§ **Document segment**:
_ _ _ _

So when do the 2014 tickets go on sale?
DC’s Archive Editions are getting thinner and more expensive, so I
don’t buy many of them these days. However, since I had only read
five of the 16 adventures reprinted in Batman Archives Volume Eight
[$59.99], I went for that one.
This volume collects the Batman stories from Detective Comics #155-
170, dated from January 1950 to April 1951, all published before I
was born. It’s an interesting era in Batman history, an time when
criminals could still pay the ultimate price for their wrongdoing,
though never at Batman’s hand. They were crime stories, but never
as garish and violent as those found in actual crime comic books.
The writers of half these stories have yet to be identified, adding
to the mysteries in those stories.
The legend of Batman grows in a number of these tales. We see the
unveiling of the Batmobile of 1950, see a thousand and one trophies
of Batman and Robin’s crime-fighting career, learn untold tales of
the Bat-Signal and the previously unknown origin of one of Batman’s
most persistent enemies. One of these legend-building tales - “The
Strange Costumes of Batman” - is the source of one of my greatest
fan-fantasies. I dream of owning action figures of those costumes
and displaying them in a room-size model of the Batcave. Wonder if
I could get a Wayne Foundation grant for that?
The art in this volume is excellent. Cool covers by Win Mortimer.
Interior art by Lew Sayre Schwartz, Dick Sprang, Charles Paris and
Jim Mooney. Not as boisterous or dark as today’s Batman art, but
solid storytelling through and through.
These are fine stories from before Batman and Robin were burdened
with amateur psychoanalysis from writers who too often downplay the
simple goodness of heroes who have suffered great personal loss and
risen above it to become champions of justice and the protectors of
their fellow citizens. There is excellent writing in many modern
Batman comic books, but I miss those older incarnations of Gotham’s
guardians. There’s room for both in today’s world.
Batman Archives Volume Eight is pricey but still worth reading and
owning. Sign me up for volume nine.
Adam Beechen has released a new edition of Hench [Sonnova; $14.99].
Drawn by Manny Bello, Hench earned a place in 1000 Comic Books You
Must Read. Here’s what I wrote about it there:
“Misfortunes lead a basically decent man into hiring himself out as
a henchman to villains. It’s one of those obvious ideas that
aren’t obvious until someone else comes up with them. Treasures
like Hench bring new life to the super-hero genre.”

_ _ _ _

[Data lines]
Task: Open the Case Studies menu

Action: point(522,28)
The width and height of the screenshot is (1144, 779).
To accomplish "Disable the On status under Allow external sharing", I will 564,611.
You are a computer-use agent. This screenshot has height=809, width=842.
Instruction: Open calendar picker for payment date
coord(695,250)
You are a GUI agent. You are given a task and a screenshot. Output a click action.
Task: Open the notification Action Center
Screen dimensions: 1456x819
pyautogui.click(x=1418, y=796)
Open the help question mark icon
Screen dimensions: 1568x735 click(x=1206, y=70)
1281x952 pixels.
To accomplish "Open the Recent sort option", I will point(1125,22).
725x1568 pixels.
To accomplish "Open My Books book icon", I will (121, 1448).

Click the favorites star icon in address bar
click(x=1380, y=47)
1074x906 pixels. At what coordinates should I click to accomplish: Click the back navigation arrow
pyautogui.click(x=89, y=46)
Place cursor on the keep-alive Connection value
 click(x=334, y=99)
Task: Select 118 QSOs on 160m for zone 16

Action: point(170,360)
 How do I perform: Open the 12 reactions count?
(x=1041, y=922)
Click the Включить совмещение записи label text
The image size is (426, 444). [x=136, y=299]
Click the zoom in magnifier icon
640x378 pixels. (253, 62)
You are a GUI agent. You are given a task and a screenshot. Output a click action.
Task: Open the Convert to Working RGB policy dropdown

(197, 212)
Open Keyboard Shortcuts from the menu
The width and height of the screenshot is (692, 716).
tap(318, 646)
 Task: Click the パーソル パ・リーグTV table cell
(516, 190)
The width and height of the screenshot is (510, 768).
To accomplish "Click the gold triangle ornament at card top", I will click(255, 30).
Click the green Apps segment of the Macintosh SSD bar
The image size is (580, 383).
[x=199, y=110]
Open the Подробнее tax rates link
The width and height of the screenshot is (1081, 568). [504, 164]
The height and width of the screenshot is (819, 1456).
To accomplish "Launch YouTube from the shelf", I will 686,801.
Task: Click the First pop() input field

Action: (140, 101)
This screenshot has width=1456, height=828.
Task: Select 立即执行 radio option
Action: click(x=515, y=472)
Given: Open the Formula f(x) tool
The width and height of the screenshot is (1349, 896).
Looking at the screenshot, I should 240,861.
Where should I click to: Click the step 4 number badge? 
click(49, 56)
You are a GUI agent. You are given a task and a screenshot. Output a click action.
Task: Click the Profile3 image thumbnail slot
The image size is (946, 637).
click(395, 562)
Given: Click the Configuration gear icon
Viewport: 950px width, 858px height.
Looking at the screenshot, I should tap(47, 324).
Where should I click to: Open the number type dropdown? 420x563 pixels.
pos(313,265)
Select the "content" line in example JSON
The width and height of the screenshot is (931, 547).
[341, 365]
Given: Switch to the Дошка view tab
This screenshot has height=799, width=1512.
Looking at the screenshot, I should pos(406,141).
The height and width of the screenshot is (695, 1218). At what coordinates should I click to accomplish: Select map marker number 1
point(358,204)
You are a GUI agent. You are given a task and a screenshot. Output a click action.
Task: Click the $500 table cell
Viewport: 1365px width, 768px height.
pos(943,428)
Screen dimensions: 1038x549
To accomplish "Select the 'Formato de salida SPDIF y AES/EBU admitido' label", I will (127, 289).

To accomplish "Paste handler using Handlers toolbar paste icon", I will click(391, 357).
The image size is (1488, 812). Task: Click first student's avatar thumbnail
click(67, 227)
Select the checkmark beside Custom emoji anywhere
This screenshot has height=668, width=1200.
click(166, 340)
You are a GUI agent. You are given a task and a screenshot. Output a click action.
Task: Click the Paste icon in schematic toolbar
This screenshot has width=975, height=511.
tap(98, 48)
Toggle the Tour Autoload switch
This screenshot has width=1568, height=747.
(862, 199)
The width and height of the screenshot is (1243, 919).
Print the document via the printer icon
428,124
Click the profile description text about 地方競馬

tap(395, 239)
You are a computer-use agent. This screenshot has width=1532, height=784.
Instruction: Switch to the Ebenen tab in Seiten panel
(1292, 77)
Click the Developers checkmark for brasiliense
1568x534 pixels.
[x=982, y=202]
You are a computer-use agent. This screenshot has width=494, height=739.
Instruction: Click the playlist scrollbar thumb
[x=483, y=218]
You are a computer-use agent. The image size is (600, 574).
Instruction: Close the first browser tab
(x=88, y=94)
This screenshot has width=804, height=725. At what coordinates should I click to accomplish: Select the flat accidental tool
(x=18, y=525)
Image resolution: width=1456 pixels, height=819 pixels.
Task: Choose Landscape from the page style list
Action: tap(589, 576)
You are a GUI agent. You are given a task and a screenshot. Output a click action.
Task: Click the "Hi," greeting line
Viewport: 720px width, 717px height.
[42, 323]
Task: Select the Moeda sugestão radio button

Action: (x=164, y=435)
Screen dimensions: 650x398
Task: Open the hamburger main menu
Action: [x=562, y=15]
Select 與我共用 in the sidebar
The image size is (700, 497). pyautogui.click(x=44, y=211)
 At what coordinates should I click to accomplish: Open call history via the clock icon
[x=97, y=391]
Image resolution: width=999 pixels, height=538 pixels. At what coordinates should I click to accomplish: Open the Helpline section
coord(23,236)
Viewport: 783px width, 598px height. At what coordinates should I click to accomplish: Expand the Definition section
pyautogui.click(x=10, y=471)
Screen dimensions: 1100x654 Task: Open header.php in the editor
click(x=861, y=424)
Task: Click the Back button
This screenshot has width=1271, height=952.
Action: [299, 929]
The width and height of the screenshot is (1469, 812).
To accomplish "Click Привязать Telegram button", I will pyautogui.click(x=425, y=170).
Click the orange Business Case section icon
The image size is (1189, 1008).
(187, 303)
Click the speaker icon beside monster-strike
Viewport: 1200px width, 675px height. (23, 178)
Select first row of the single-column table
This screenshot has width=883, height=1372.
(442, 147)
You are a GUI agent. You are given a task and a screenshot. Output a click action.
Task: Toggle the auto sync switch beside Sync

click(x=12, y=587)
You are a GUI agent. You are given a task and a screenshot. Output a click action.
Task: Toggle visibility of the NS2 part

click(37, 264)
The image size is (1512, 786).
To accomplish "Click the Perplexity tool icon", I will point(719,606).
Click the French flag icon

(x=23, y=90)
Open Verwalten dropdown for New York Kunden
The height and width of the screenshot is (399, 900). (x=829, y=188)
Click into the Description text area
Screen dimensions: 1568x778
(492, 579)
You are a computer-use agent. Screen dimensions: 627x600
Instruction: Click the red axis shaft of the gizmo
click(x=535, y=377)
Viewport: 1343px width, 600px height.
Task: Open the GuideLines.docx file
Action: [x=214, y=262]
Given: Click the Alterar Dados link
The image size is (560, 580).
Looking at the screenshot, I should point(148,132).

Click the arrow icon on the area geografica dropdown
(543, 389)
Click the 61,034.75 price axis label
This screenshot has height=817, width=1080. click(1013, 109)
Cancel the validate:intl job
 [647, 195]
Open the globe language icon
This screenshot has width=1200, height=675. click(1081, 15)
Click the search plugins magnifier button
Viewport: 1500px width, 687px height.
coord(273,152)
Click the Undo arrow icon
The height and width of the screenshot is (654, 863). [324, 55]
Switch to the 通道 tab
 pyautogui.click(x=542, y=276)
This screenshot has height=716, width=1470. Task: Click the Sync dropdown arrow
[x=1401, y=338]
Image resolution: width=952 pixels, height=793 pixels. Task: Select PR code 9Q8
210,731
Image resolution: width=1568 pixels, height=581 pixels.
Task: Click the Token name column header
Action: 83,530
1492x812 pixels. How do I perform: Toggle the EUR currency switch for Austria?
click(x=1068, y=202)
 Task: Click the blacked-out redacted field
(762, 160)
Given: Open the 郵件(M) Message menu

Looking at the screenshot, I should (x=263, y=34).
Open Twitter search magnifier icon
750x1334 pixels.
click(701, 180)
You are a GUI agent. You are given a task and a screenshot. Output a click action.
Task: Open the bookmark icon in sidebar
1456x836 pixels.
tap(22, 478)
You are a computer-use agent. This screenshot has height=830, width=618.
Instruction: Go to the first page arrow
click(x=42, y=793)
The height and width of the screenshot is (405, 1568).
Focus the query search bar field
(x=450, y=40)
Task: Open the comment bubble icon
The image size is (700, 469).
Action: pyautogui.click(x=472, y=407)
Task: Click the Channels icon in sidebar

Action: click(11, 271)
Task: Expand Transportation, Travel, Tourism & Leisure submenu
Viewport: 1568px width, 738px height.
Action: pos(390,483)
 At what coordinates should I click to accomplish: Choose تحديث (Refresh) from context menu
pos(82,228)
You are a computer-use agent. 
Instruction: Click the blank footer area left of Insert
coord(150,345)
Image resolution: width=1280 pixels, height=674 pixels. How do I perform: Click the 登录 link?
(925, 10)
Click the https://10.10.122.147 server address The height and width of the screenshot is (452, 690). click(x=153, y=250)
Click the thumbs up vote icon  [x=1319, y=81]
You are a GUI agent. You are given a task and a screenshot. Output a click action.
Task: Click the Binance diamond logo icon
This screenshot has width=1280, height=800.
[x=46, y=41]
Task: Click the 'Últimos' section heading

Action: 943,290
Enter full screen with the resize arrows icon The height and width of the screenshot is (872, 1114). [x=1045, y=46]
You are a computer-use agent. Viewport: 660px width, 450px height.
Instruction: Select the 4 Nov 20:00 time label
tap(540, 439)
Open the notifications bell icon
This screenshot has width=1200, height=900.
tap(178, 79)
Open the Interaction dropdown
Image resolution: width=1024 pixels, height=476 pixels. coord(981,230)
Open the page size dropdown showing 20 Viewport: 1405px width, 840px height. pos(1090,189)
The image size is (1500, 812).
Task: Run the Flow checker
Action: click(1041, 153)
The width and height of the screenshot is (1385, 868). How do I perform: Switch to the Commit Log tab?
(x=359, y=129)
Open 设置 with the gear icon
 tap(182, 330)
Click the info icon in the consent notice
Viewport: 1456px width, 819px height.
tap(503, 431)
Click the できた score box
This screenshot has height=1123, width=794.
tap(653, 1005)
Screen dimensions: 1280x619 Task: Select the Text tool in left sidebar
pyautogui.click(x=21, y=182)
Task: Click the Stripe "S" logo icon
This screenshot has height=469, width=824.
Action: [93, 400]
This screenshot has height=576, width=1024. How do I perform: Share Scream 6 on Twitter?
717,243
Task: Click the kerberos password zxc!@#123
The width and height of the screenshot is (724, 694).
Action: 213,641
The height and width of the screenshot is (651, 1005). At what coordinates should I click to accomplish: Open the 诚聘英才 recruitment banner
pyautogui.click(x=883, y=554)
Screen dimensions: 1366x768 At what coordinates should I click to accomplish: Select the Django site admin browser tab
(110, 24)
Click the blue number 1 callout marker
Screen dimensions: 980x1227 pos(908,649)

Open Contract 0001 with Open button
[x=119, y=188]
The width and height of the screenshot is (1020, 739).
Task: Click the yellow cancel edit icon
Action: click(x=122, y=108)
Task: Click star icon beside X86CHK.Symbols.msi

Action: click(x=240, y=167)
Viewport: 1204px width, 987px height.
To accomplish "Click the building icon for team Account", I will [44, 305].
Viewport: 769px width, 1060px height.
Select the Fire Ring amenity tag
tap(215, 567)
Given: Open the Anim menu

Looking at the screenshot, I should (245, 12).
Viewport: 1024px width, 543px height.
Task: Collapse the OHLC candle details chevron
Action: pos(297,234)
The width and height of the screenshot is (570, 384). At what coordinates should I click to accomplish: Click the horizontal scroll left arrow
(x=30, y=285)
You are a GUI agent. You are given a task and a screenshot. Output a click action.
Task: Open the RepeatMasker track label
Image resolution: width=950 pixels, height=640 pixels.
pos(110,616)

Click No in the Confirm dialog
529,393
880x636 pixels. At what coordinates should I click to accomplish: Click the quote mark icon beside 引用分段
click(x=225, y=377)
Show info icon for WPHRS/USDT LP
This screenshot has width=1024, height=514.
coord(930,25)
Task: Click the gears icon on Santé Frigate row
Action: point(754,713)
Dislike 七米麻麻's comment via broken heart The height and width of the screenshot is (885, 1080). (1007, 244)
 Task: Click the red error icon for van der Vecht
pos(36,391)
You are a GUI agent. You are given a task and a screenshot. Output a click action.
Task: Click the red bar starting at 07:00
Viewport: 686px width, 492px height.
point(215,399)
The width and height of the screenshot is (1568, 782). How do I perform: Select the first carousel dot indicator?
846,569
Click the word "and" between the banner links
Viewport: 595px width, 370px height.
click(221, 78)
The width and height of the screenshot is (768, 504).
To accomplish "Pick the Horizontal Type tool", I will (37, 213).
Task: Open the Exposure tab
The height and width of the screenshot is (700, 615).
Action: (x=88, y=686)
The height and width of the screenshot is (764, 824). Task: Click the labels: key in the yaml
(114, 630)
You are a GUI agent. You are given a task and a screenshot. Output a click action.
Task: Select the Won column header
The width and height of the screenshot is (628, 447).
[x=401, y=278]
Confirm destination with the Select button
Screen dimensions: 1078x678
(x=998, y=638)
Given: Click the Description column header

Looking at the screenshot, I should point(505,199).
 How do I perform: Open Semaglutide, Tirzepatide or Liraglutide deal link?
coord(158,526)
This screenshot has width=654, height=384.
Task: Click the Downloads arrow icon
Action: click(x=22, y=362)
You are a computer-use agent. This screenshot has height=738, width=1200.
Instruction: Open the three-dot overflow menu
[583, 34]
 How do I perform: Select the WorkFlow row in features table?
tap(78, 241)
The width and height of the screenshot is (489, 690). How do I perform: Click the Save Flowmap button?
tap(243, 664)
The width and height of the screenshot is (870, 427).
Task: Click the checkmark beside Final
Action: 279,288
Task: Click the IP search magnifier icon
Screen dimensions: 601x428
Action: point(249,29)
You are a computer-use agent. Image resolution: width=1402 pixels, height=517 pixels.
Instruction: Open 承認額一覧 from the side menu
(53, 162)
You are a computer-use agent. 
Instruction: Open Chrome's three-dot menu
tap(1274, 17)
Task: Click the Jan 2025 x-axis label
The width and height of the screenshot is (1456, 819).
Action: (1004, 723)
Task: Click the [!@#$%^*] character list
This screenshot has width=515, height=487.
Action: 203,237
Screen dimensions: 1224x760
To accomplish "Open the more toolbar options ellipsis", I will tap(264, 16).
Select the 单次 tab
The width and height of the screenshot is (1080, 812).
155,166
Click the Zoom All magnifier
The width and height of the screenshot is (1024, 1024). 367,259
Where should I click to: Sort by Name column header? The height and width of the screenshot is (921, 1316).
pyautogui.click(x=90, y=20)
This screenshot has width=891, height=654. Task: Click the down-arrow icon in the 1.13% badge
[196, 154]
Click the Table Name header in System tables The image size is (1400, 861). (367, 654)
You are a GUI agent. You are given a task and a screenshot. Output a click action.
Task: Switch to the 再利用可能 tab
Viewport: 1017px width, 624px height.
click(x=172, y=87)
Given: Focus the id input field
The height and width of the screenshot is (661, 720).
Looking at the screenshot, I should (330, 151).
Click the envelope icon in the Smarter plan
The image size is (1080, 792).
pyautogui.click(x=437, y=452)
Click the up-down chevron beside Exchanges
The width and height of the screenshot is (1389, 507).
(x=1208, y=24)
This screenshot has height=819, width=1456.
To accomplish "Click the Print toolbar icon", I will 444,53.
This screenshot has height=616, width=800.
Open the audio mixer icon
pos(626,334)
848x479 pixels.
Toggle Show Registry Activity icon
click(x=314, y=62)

_ _ _ _

§ **Stated problem 1**:
Decide whether each statement agrees with the comics review. Answer yes or no, and quote the words of the review that settle it.
(a) The writers of every story in the volume are known.
(b) Win Mortimer drew the covers.
(c) Hench was drawn by Adam Beechen.
§ **Stated problem 2**:
Extend the comics review, starting after its final sentence.
The rows have no connection to the comics review.

§ **Answer 1**:
(a) No: "The writers of half these stories have yet to be identified"
(b) Yes: "Cool covers by Win Mortimer."
(c) No: "Drawn by Manny Bello"

§ **Answer 2**:
For this new edition, Beechen has added a 64-page sequel drawn by
Ethan Beavers. In this new chapter, Mike Fulton’s life takes him
through some surprising changes, some dark, some hopeful. It’s a
thrilling exploration of the world of heroes, villains and henchmen
with a most satisfying conclusion and many nods to classic super-
hero comics. If you like super-hero comics that walk a different
route than their Marvel and DC counterparts without disrespecting
those counterparts, you’ll love the new and improved Hench. It’s
a terrific book.
Edited by Blake Bell, Mysterious Traveler: The Steve Ditko Archives
Vol. 3 [Fantagraphics; $39.99] reprints 41 Ditko-drawn stories from
1957. Originally published by Charlton, these fantasy, horror and
science fiction tales showcase the mind-stagging inventiveness of
the artist even when he was called upon to illustrate scripts that
didn’t make sense. Ditko’s eye-catching storytelling combined with
his expressive faces and figures elevated the least of these tales
and, when he got a good script, his work was even more powerful and
striking. This is great stuff, my friends.
A brief caveat. There are pages missing from two of the stories in
this volume. The publisher will be including complete versions of
those stories in the next volume.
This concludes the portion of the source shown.